平均年収824万円(有価証券報告書ベース)、フレックスタイム制・ハイブリッドリモートという働きやすい環境を持つ一方で、2025年3月期は最終損益71.9億円の赤字という厳しい側面もあります。本記事では人材エージェントの視点から、デジタルガレージの強み・課題・年収事情・転職対策まで公正に解説します。
企業概要
| 項目 | 内容 |
|---|---|
| 会社名 | 株式会社デジタルガレージ(Digital Garage, Inc.) |
| 設立 | 1995年8月17日 |
| 代表取締役 | 林 郁(代表取締役 兼 社長執行役員グループCEO) |
| 本社所在地 | 東京都渋谷区恵比寿南3-5-7 デジタルゲートビル、東京都渋谷区宇田川町15-1 渋谷パルコDGビル |
| 資本金 | 78億88百万円(2025年3月期) |
| 従業員数 | 564名(単体)/1,321名(連結)(2025年3月期) |
| 上場区分 | 東京証券取引所 プライム市場(証券コード:4819) |
| 売上収益 | 383億円(2025年3月期・連結) |
| 平均年収 | 824万円(有価証券報告書ベース) |
| 平均年齢 | 39.2歳(2025年3月期) |
| 事業内容 | 決済代行(DGフィナンシャルテクノロジー)、デジタルマーケティング、スタートアップ投資・インキュベーション |
創業者の林郁氏は広告・編集制作会社から起業し、1995年に伊藤穰一氏と共同でデジタルガレージを設立。
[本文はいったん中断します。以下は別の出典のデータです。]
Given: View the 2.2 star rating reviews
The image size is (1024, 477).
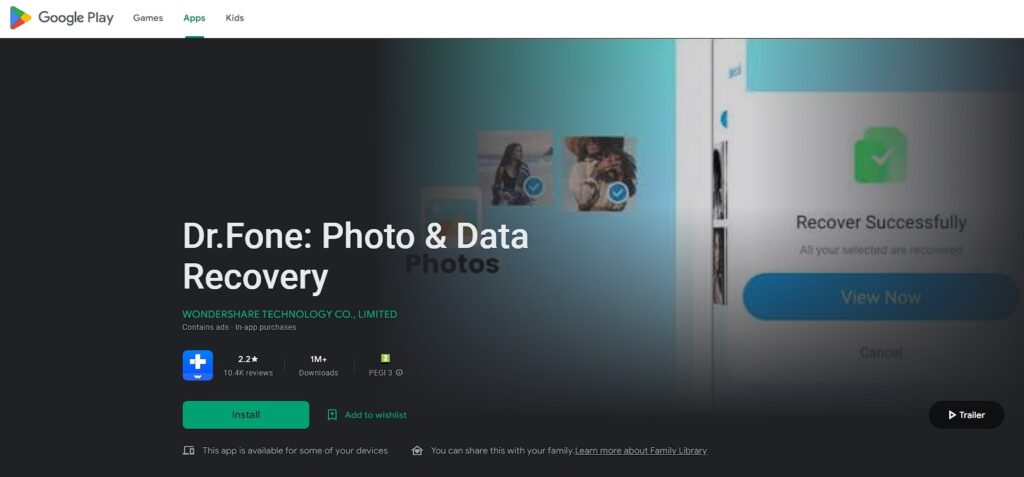Looking at the screenshot, I should tap(248, 359).
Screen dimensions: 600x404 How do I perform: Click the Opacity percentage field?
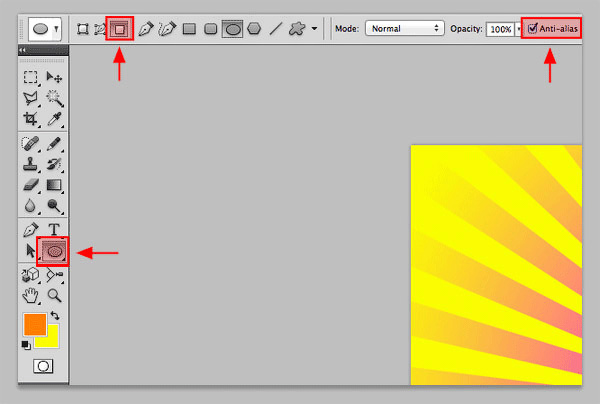(x=500, y=29)
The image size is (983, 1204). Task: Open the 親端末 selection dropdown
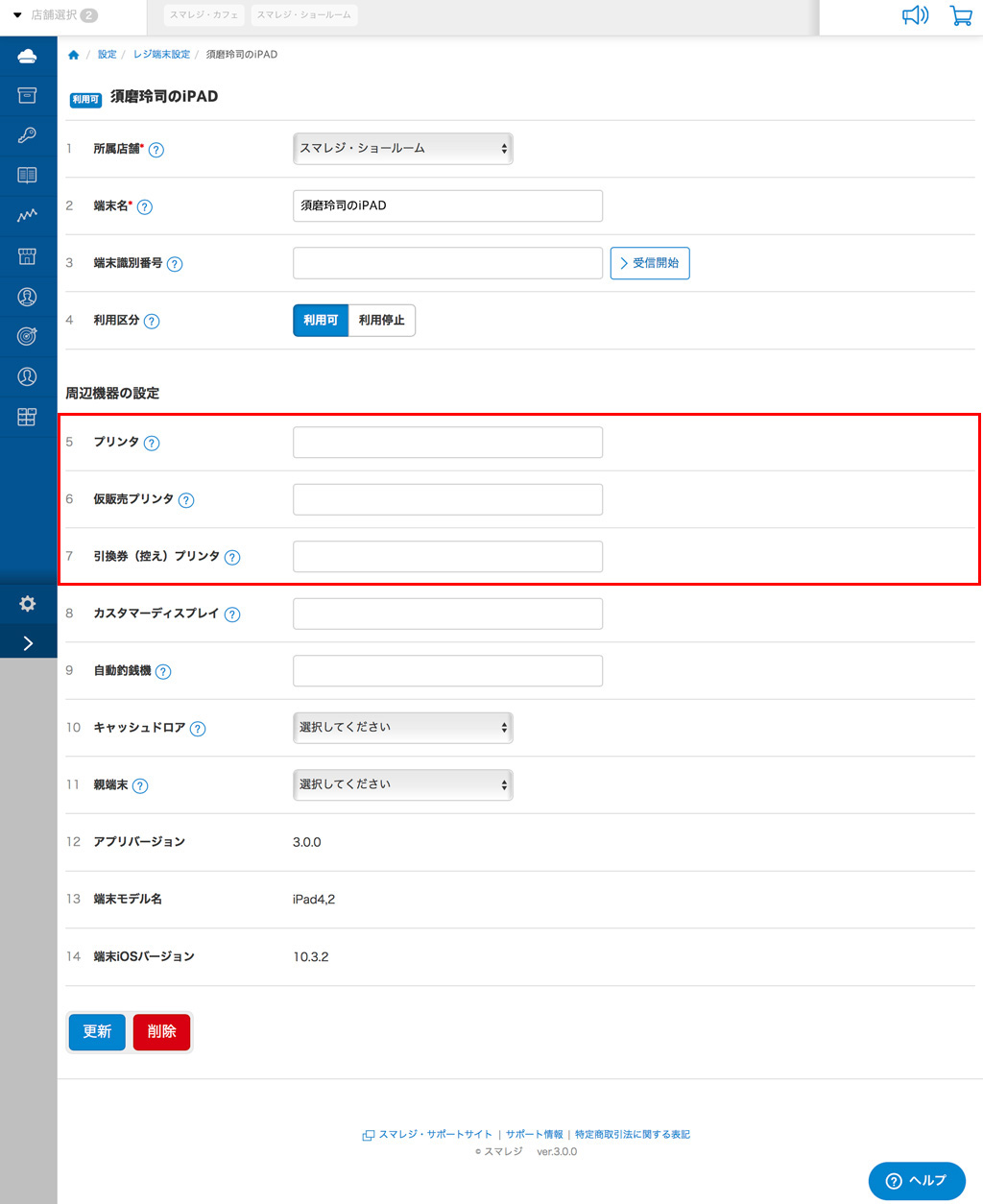402,784
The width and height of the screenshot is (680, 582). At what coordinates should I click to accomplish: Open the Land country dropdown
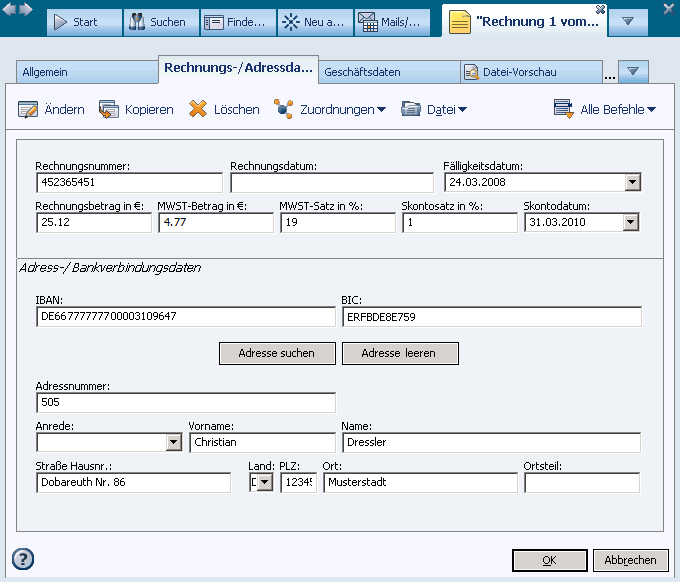[265, 483]
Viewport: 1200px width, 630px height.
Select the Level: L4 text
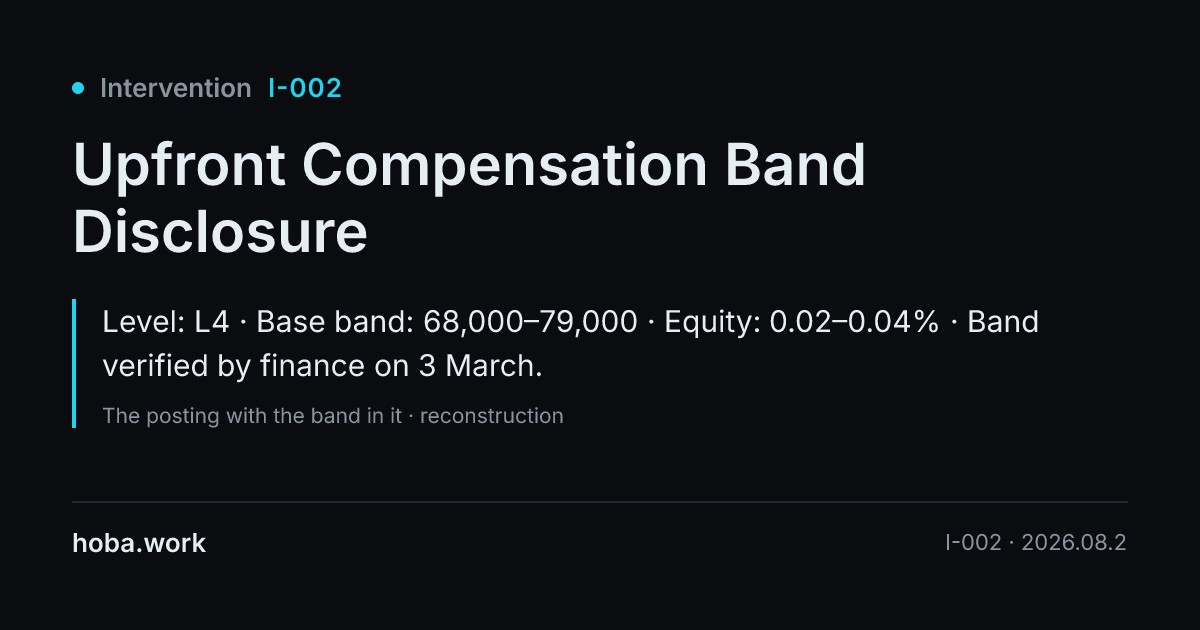coord(166,322)
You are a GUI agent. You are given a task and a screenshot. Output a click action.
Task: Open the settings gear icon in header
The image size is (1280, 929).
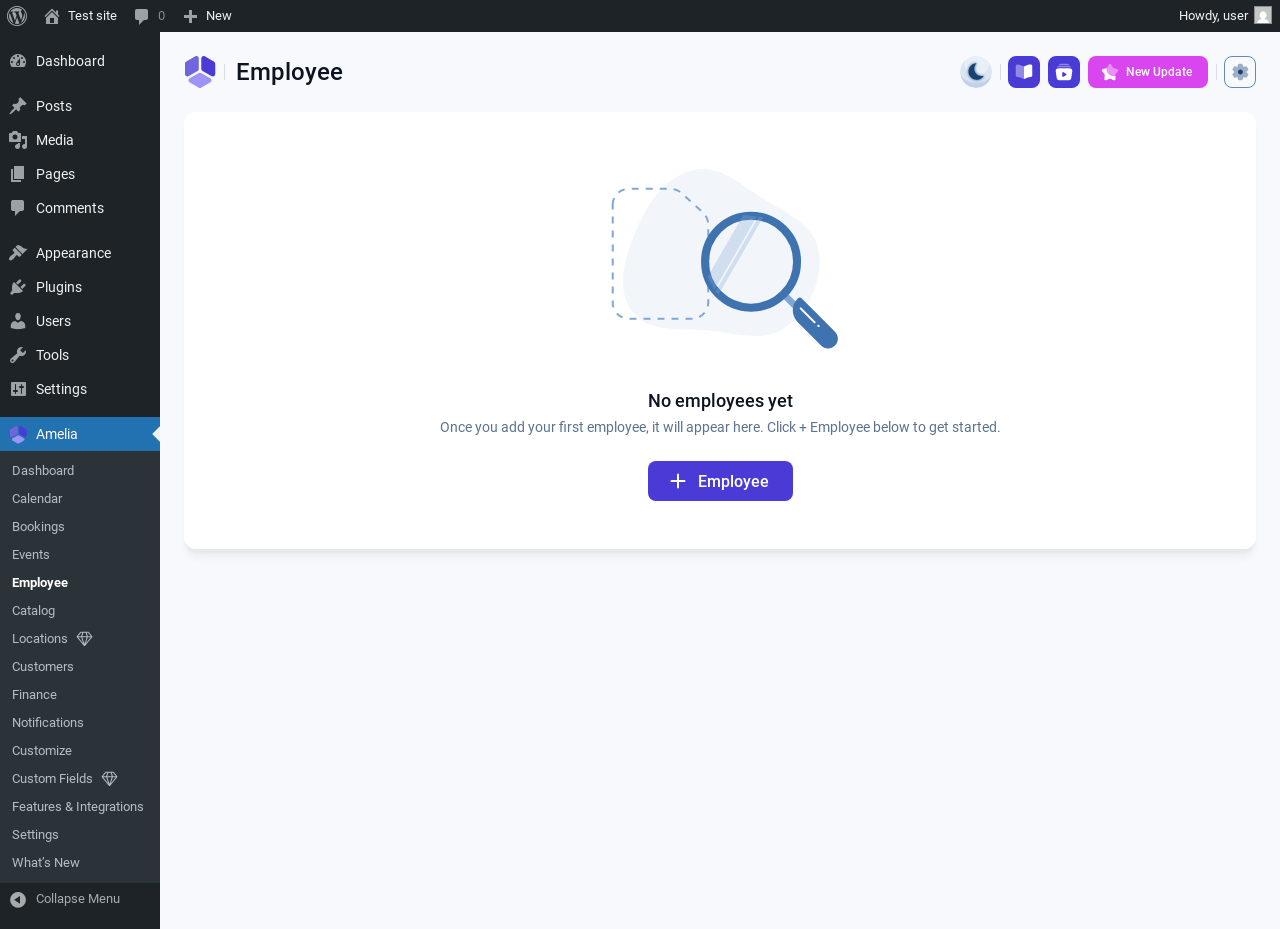[x=1240, y=72]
インターネット黎明期から「ファーストペンギン・スピリット」を社是に掲げ、常識に挑戦する企業文化を築いてきました。現在グループには決済子会社のDGフィナンシャルテクノロジー(DGFT)、投資子会社のDGインキュベーション・DGベンチャーズなどが連なります。
主な事業内容
デジタルガレージは、3つのセグメントで事業を展開しています。
プラットフォームソリューション事業(決済・マーケティング)
グループの売上の主軸を担うセグメントです。
決済代行事業(DGフィナンシャルテクノロジー)
子会社のDGフィナンシャルテクノロジー(旧ベリトランス)が国内最大級の決済代行サービスを提供しています。クレジットカード決済・コンビニ払い・QRコード決済(Cloud Pay)・キャリア決済など多彩な決済手段を、EC事業者・小売店・飲食店などに提供しています。2025年3月期の決済取扱高は7.5兆円に到達し、2028年3月期には15兆円規模を目指す計画です。QRコード決済「Cloud Pay」は取扱高1兆円を突破し、年平均成長率+48%(2022〜2025年)で市場成長の約1.7倍のペースで拡大しています。大手アライアンスパートナーとして、りそなホールディングス・東芝テック・JCB・ANA・KDDIグループ・Squareとの協業を推進しています。
デジタルマーケティング事業
さまざまな業界のクライアントに対し、戦略立案からクリエイティブ制作まで、デジタル・リアル領域を一気通貫した幅広いマーケティングソリューションを提供しています。
ロングタームインキュベーション事業
フィンテックサービス等の戦略事業開発を行うセグメントです。決済以外の新規フィンテック領域への展開や、特定の成長分野における長期的な事業育成を担います。
グローバル投資・インキュベーション事業
国内外の有望なスタートアップへの投資・育成・モニタリングを行うセグメントです。DGインキュベーションを中核として、「Open Network Lab・ESG1号"Earthshotファンド"」「札幌イノベーションファンド」「Hamagin DG Innovation Fund」の3ファンドを運営しています。2008年からTwitter(現X)社と資本業務提携を結び、2011年の日本法人移管まで日本展開を支援した実績をはじめ、カカクコム(2002年に子会社化、2003年東証マザーズ上場支援)など、著名なインターネット企業のインキュベーション実績を持ちます。
株式会社デジタルガレージの強み
強み1. 決済取扱高7.5兆円・国内最大級の決済インフラを持つ
DGフィナンシャルテクノロジーは決済代行業界における主要プレーヤーの一角を占めており、取扱高7.5兆円(2025年3月期)という規模は社会インフラ的な存在感を持ちます。QRコード決済「Cloud Pay」は取扱高1兆円突破・年平均成長率+48%と、キャッシュレス化の波を捉えて急成長しています。この決済プラットフォームを基盤に、大手金融機関・流通企業との協業が積み上がっており、転職者にとっては「フィンテックの最前線で、スケールの大きな事業に携わる経験」が得られます。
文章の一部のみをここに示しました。